No sé qué escribir, no sé qué publicar. Hoy, me siento vacío de contenido. Un día como hoy me siento identificado con el protagonista de un libro de Juan José Millás, "Papel Mojado". El personaje se sentía perdido, estancado, no sabía qué escribir. Tal era su situación que hasta jugaba sobre papel mojado.
Tal vez no tenga contenido porque hoy, a mediodía, al llegar a mi trabajo y hablar con mi jefe, me enteré de que mañana tengo que ir de monitor a un parque acuático en una de las guaguas llenas de personas deseosas de remojarse. Si no fuera porque no tengo ganas de pasarme por ahí, diría qué bien que me paso el día al sol. Pero simplemente me quedé vacío de contenido.
No tengo prosa, un día como hoy nada puedo escribir. Cualquier día como hoy me aficioné a una teleserie relacionada con leyes y juicios, abogados y jurados, culpables e inocentes. Y, un día como hoy me di cuenta de que no todo está hecho de color de rosa, no todo es como nosotros quisiéramos. Un día como hoy.
Un día como hoy no sabía qué explicación dar para que consiguieran entenderme. Tal vez fue mayor el uso de la forma, en una caracterizacón barroca, que el contenido, que el mensaje.
Un día como hoy no comprendí cómo era posible que dos pajarillos alados chocasen contra dos secuoyas gigantes, y el estruendoso escenario que quedó configurado en lo que un día como hoy se ha quedado bloqueado mi teléfono móvil.
Un día como hoy me pongo a escribir y lo que escribo queda suscrito.
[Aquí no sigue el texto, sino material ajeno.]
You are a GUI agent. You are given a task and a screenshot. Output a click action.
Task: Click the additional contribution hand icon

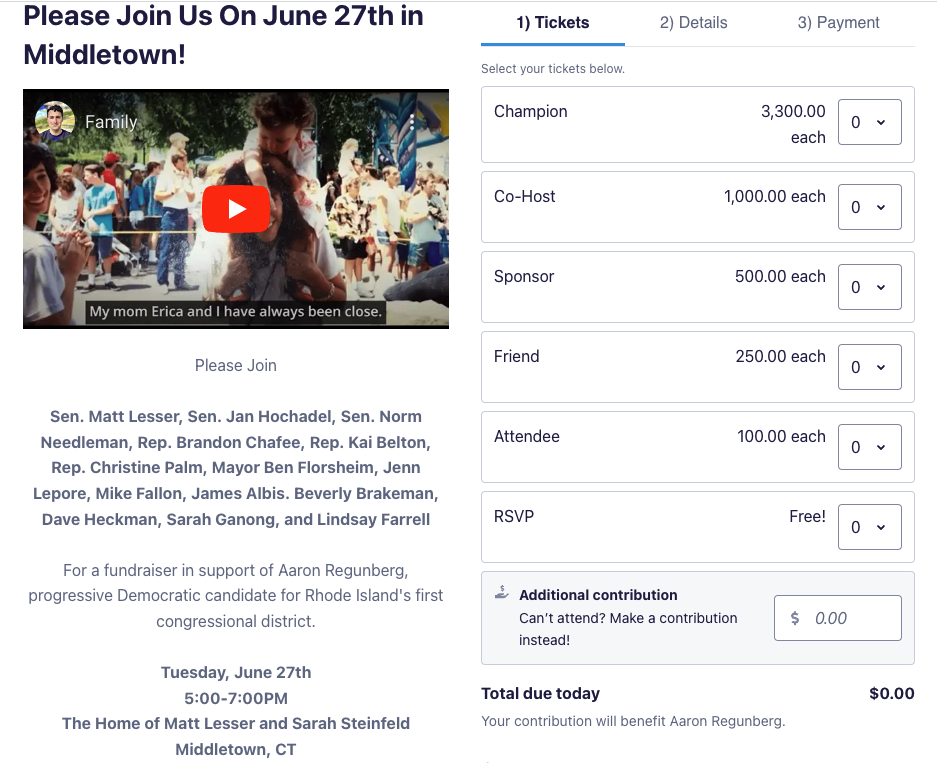[x=502, y=593]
Apenas entiendo lo que esta pluma plana y metalizada está tecleando en la pantalla que parece ser un cine privado, en el que muchos días como ayer vimos lo que queremos ver, o simplemente lo que nos hacen ver.
Está tan adornado este mi comentario que, en un día como mañana, no se entenderá lo que aquí ha quedado escrito. Tal vez, un día como ayer aprendí esta lección, si no quieres que te entiendan, haz que no te entiendan, si quieres que te apoyen, que no entiendan su apoyo,. Que se pierdan, que se difuminen, que tal vez un día como mañana se encontrarán y tal vez al día siguiente de ese día como mañana, hayan aprendido la lección.
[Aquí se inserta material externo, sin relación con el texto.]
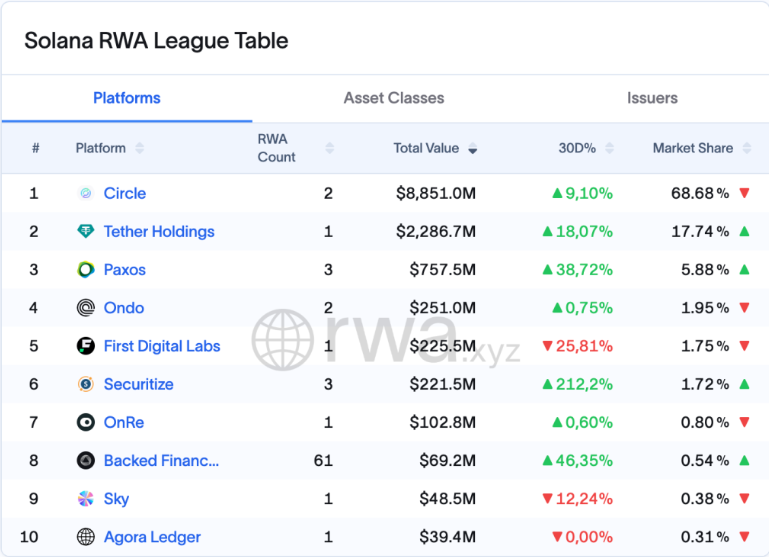The width and height of the screenshot is (769, 557).
Task: Click the Circle platform logo icon
Action: click(x=85, y=193)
Un día como ayer salí de casa y marché a la rutina, pero no regresé. porque un día como ayer perdí la ilusión, las ganas de ir al parque acuático, el afán de conocer, de reconocer, de juzgar, de estar, de amar. Porque un día como ayer econtré todas las respuestas en dos segundos...
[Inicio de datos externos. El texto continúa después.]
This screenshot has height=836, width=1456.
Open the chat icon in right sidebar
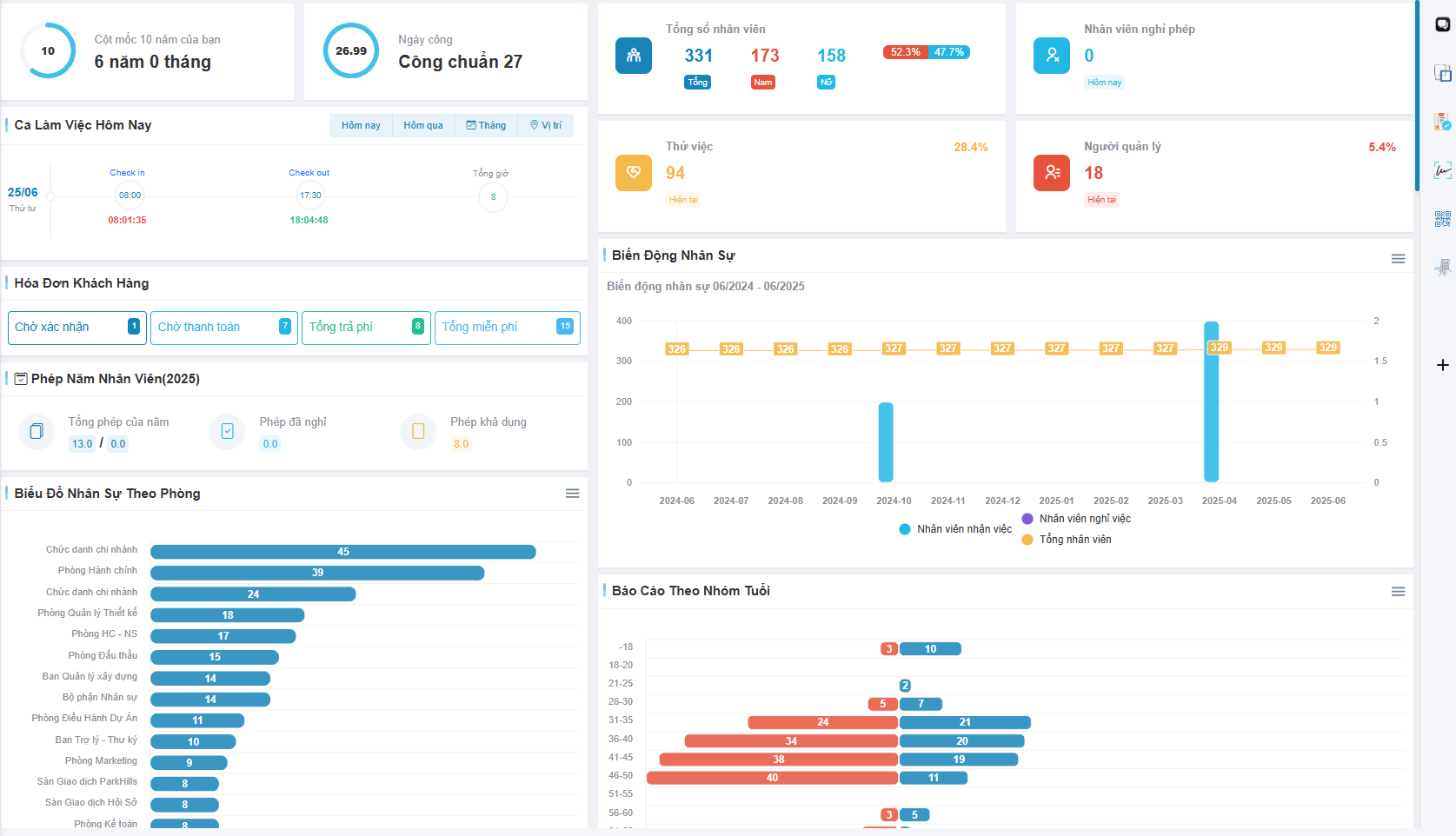pyautogui.click(x=1442, y=24)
Ya lo sabía todo, ya no necesitaba estar en un día como mañana, que tenía que visitar al odontólogo, o en un día como hoy porque tengo que barrer hacia dentro para recoger todos los trozos que de mí se desparramaron por entre todos los trozos que estaban desparramados por el andén.
Un día como hoy, ya no me preocupa. Un día como ayer ya me preocupó. Y un día comoa mañana, qué coño, ya tendré tiempo de preocuparme por un día como mañana, porque ya no me siento vacío, me siento rebosante de contenido.
Porque no todo es un papel mojado, que aunque termina cayendo por el propio peso del agua en el papel, antes de que llegue al suelo podrá haberse secado tantas veces como podamos imaginar.